Page text:
Dai-ichi Life Holdings

Corporate Governance Structure

Enhancement of Management Control System

Conduct of Business

Board of Directors

The Board of Directors of Dai-ichi Life Holdings is responsible for making important decisions on the Group's management strategy, management plan, etc. and supervises the execution of business operations. The Board of Directors consists of inside directors with knowledge and experience necessary to perform management in an accurate, fair, and efficient manner and outside directors with the deep insight, rich experience, and independence necessary to fully demonstrate supervisory functions. The number of outside directors makes up one-third or more, in principle. The Board of Directors also takes into consideration its diversity.The Board of Directors meets monthly or as needed.
To improve management transparency, the Nomination Advisory Committee and the Remuneration Advisory Committee made up of the Chairman of the Board, President, and external appointees have been established under the Board of Directors. The Nomination Advisory Committee is responsible for assessing the qualifications of candidates for directorships and deliberating on the appointment and removal of directors and executive officers, and also for assessing the independence of external officers appointed by the company based on independence criteria. The Remuneration Advisory Committee is responsible for deliberating on the remuneration system for directors and executive officers.
In addition, given the prolonged low interest rate environment, the ALM Committee has been established with outside experts included as committee members. This is a voluntary committee that advises on matters regarding further enhancement of asset liability management of the Dai-ichi Life Insurance Company Limited.

Raw data:
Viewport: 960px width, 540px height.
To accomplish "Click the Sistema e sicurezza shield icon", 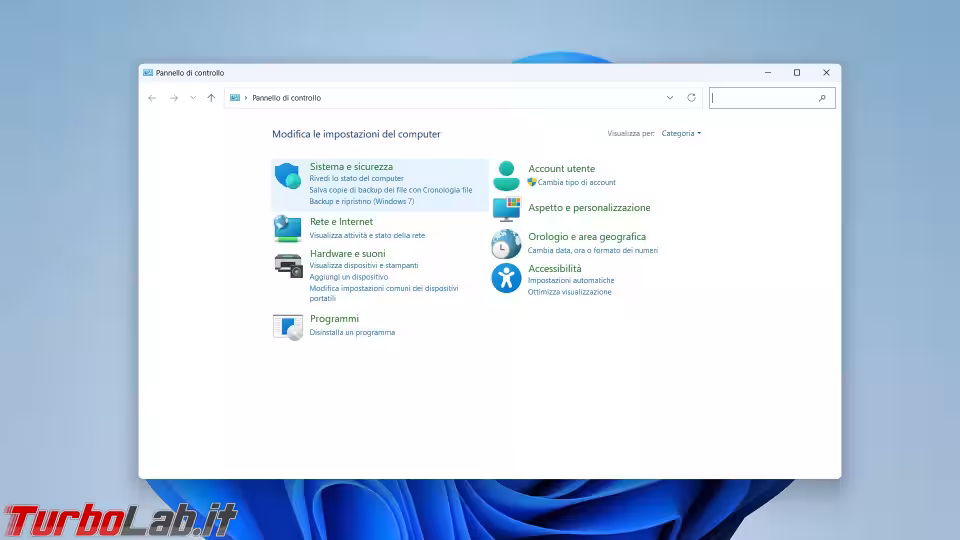I will coord(288,177).
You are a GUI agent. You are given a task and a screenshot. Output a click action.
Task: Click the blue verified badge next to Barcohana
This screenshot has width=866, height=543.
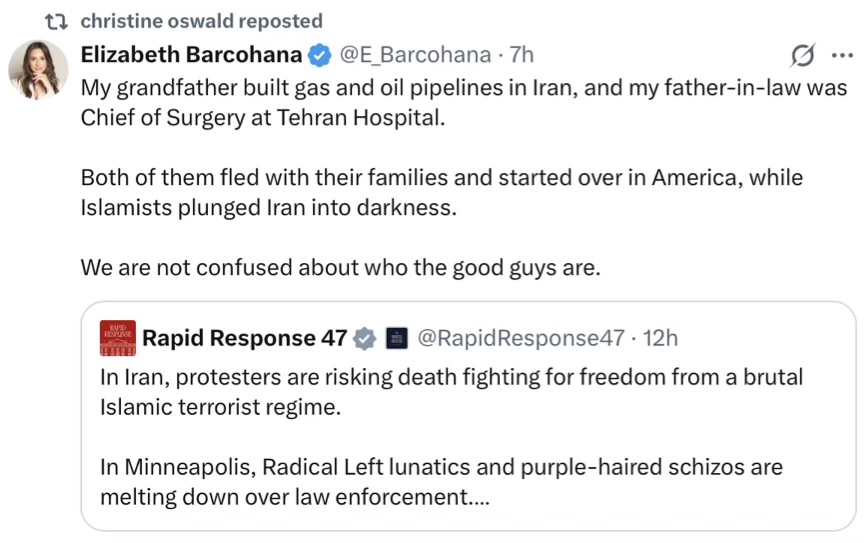pyautogui.click(x=319, y=54)
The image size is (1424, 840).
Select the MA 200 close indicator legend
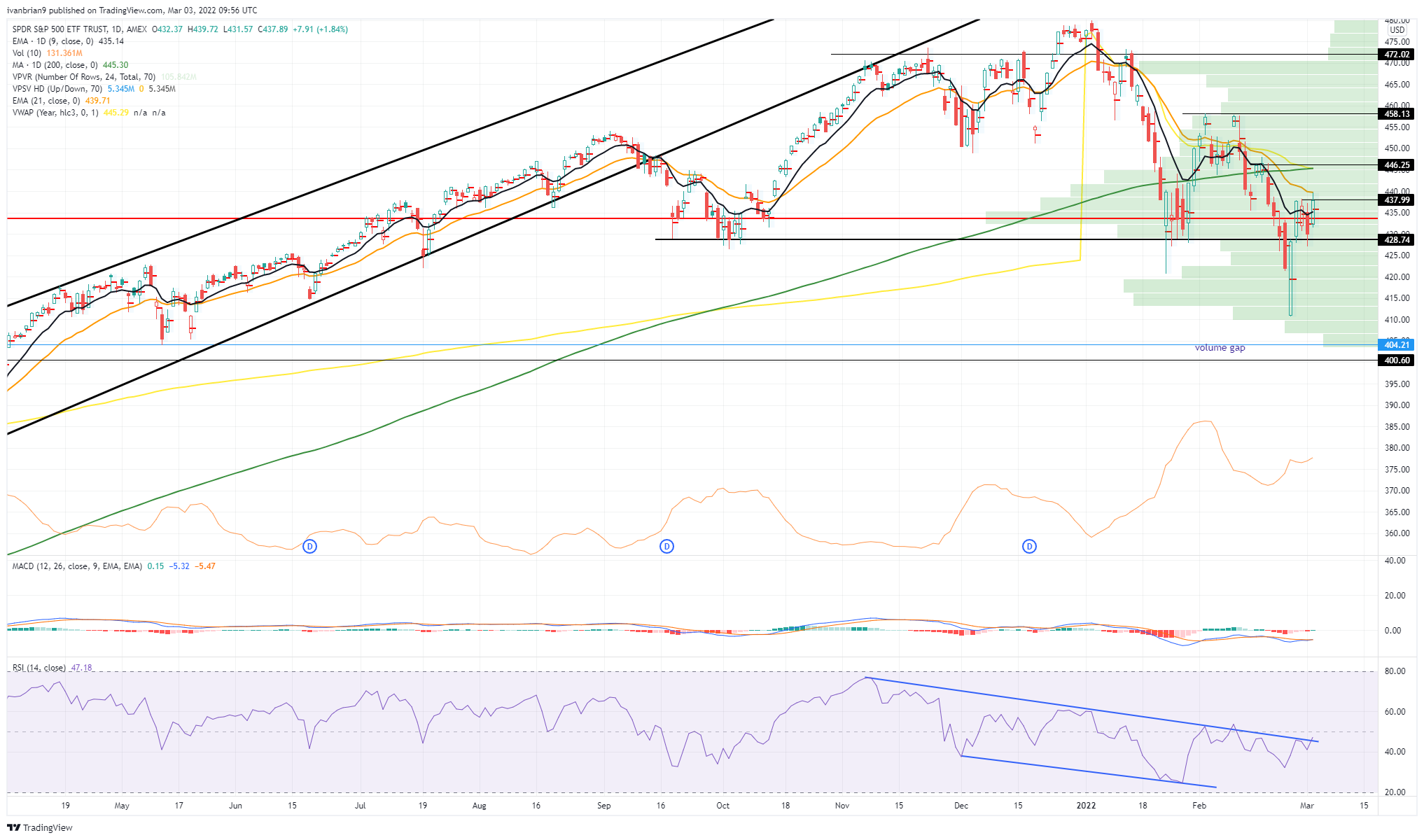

The request:
Using the corporate governance text, answer each of these:
(a) How often does the Board of Directors meet?
(b) Who makes up the Nomination Advisory Committee and the Remuneration Advisory Committee?
(c) Which company's asset liability management does the ALM Committee advise on?

The answer:
(a) Monthly or as needed.
(b) The Chairman of the Board, the President, and external appointees.
(c) The Dai-ichi Life Insurance Company Limited.